La primera y más festejada (sobre todo por la gente que rondaba por fuera la Próspero Molina)) fue el recorrido realizado por las calles de Cosquín a caballo, luego de cantar dos temas en el escenario de los espectáculos callejeros de la plaza San Martín.
Mientras las imágenes se repetían en la enorme pantalla que ilumina la plaza mayor, algunos aplaudían; otros sin entender preguntaban y otros (sobre todo los de las filas más caras), al ver que el salteño cantaba gratis a tres cuadras, se quejaban. Al tiempo que todo eso sucedía, el Chaqueño avanzaba a galope limpio por la calle Tucumán, entrando por la derecha del escenario ante una plaza llena (sin alcanzar el número de Jorge Rojas la semana anterior).

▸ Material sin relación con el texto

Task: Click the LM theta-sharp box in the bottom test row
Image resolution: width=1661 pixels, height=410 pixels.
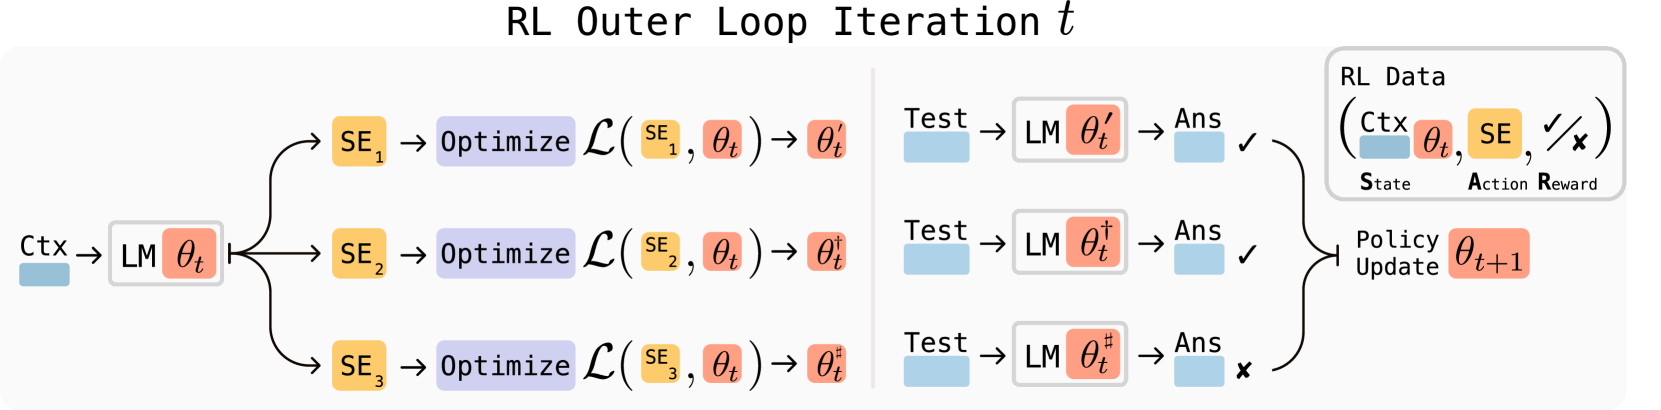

Palavecino revolucionó el ámbito festivalero y subió la adrenalina de una noche que venía apurada, como es costumbre cuando el salteño copa la grilla en los festivales.
En el comienzo, allá por las diez de la noche, la novena luna coscoína se encendía con Sergio Galleguillo plantando la bandera riojana sobre el escenario. Chaya, carnaval y recuerdos de provincia, bajo un cielo estrellado.
Ramona Galarza, de impecable blanco, hizo honor a aquel título de “Novia del Paraná” que se ganara en los años sesenta, cuando el folklore era un boom taquillero y se multiplicaba en las películas de la época. Su voz todavía espléndida puso bien en alto al litoral, y se fue ovacionada por la plaza.
Los mendocinos Tilín Orozco y Fernando Barrientos acompañaron la noche calurosa con temas de su último disco, Pulpa y cerraron con Celador de Sueños. Otro dúo, el de Cuti y Roberto Caabajal, mecharon chacareras santiagueñas para bailar un rato antes de que Rubén Patagonia llevara sus loncomeos y rituales al escenario. Sur, Chaltén. Se fue ovacionado. Al igual que el cuarteto vocal Guitarreros, salteños (como el grueso de artistas de la grilla) cuya convocatoria y repercusión en la plaza hace pensar en el título de consagración, o al menos entre los nominados.
En una noche especial, con una grilla reducida pero obligada a apurar el paso, se llegó a las tres de la mañana como se había previsto, con la cancha libre para la presentación del Chaqueño Palavecino. Paola Arias, Marcela Ceballos, el Ballet Salta y el grupo Murmullos, hicieron la previa antes de la caravana “chaqueña” hacia el escenario mayor. Luego, la fiesta del Chaco Salteño se instalo en la Próspero Molina hasta el amancer.